Alors que ce bien au bord du lac Inya ne pourra pas être juridiquement cédé aux descendants du général Aung San, Aung San Oo n’a pas d’enfant, ceux de Suu Kyi disposent d’une nationalité britannique faisant obstacle à la transmission patrimoniale, l’ex-cheffe du gouvernement n’a jamais caché vouloir offrir toute ou partie de cette propriété de 0,78 hectare à une œuvre de charité. L’opposition démocratique, elle, a énoncé vouloir l’inscrire au patrimoine national, tant cette résidence offerte par le gouvernement à Daw Khin Ky, l’épouse du général Aung San, quelques années après l’assassinat du père de l’indépendance est inscrite dans l’Histoire de la Nation.
En septembre 2022, Duwa Lashi La, le président par intérim du Gouvernement d’unité nationale (NUG), déclara le terrain et les bâtis comme patrimoines culturels, interdisant par là-même leur vente ou leur destruction, sous peine d’éventuelles poursuites judiciaires. Cette bataille juridico-politique engagée par un homme qui est loin d’être dans le besoin va connaître dans quelques semaines une étape de grande importance. Le 21 janvier 2024, la Cour suprême de Birmanie a autorisé la vente des lieux par adjudication.
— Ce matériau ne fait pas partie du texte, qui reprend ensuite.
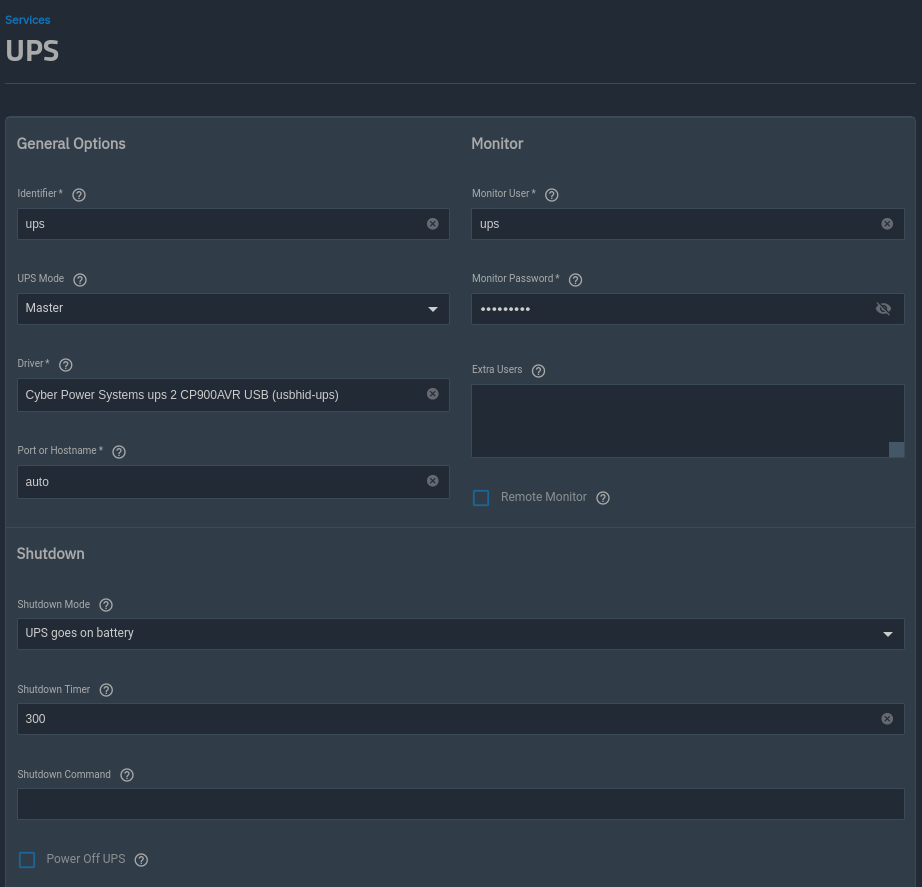This screenshot has width=922, height=887.
Task: Open help for Shutdown Timer
Action: tap(106, 690)
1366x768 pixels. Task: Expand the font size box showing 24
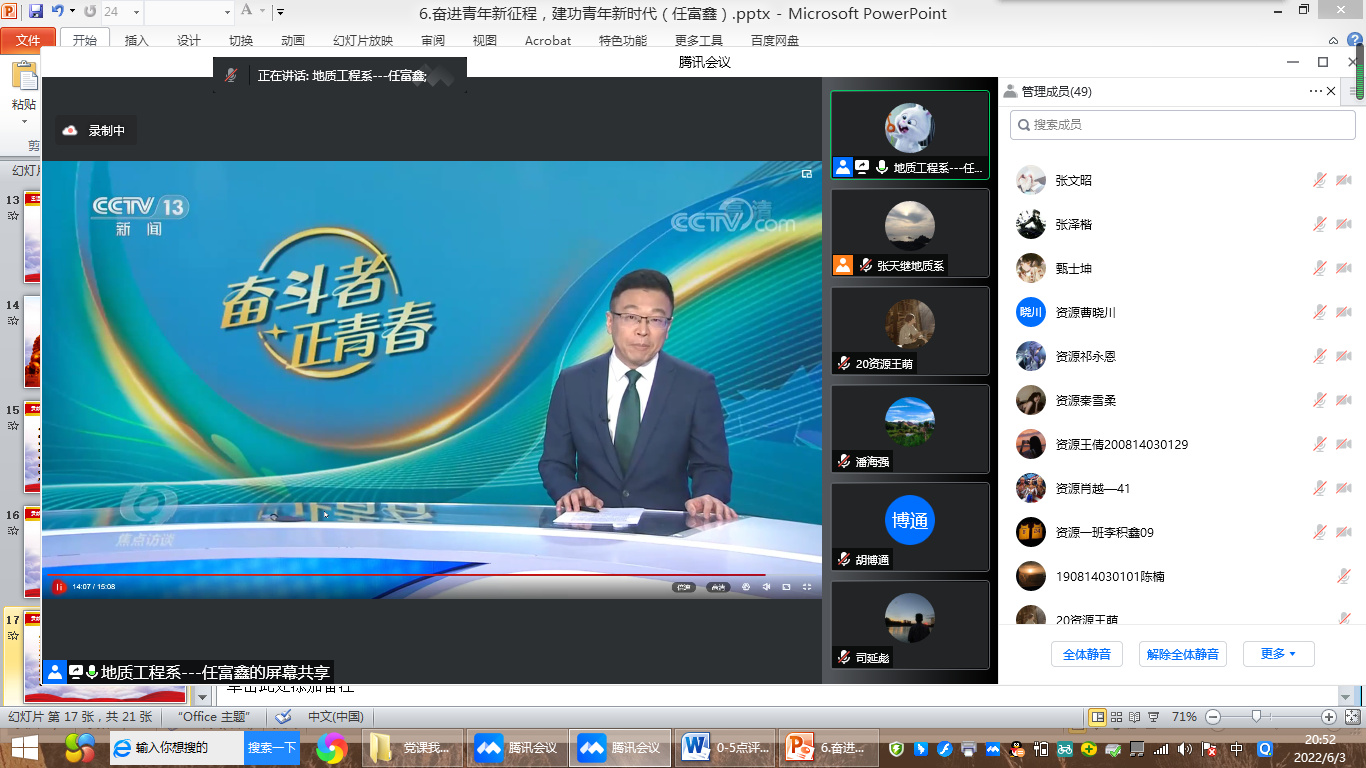pyautogui.click(x=135, y=12)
La mise a prix a été fixée à un seuil planché de 315 milliards de kyats, soit approximativement 90 millions de dollars américains. Les personnes intéressées sont invitées à se présenter devant l’adresse de la demeure le 20 mars prochain.
Qui va oser être l’acquéreur ? L’intéressé sera vilipendé, accusé de collusion avec le régime des généraux. La localisation du site peut toutefois attirer bien des convoitises immobilières. Le régime militaire rêve certainement de la disparition d’une maison devenue si symbolique de la marche vers la démocratie du pays et d’où la hauteur des murets Daw Aung San Suu Kyi a harangué les foules de ses partisans à de si nombreuses reprises.